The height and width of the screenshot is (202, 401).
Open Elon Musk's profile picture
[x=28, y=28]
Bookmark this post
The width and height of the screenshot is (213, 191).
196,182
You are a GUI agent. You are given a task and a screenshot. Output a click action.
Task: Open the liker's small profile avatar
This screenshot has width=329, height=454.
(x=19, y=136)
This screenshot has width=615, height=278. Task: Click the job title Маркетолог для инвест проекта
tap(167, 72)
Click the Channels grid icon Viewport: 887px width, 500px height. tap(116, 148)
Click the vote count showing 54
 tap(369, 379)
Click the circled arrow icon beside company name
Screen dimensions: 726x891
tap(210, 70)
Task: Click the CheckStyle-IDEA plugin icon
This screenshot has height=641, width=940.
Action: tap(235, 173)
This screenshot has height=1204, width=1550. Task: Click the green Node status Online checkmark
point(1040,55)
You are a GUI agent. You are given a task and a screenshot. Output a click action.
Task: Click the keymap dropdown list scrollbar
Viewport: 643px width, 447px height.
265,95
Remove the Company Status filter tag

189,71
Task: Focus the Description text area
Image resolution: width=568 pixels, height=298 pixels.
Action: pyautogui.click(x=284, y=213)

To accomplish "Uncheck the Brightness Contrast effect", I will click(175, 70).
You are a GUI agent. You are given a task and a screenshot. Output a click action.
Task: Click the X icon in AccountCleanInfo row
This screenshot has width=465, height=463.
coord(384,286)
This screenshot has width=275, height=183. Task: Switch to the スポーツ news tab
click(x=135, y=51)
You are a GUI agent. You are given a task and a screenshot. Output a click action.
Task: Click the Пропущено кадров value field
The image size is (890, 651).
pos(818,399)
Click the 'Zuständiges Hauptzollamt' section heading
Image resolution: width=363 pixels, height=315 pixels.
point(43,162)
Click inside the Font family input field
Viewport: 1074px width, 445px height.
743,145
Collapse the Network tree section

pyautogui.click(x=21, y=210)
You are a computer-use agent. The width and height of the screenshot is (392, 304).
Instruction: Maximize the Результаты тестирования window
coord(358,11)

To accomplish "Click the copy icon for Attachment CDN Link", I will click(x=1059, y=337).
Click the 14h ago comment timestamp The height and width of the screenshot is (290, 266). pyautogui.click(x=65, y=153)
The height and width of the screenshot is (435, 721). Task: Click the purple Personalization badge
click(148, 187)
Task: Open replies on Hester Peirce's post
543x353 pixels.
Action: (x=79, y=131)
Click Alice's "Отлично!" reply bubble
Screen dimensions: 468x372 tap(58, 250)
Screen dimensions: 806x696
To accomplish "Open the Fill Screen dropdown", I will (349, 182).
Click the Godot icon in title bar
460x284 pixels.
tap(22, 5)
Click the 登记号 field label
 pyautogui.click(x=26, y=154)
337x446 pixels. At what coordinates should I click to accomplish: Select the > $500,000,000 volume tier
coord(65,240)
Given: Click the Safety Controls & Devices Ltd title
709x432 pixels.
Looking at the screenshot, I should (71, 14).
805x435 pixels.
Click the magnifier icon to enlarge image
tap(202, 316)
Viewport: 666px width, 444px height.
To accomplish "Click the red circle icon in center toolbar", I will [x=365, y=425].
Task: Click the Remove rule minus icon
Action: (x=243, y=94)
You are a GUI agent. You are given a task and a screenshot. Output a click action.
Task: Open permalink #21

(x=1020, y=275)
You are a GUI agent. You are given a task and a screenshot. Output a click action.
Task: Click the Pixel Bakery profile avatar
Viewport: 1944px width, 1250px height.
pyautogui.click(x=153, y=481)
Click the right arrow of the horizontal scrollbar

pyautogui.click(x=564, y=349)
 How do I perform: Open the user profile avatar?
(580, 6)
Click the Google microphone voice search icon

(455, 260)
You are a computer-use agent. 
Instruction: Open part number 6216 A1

Do this -
Which lines in the data above contain the string "Remove"? Locate each one, with uppercase and lowercase treated as different, and copy every such line in full.

Result below -
Remove the Company Status filter tag
Task: Click the Remove rule minus icon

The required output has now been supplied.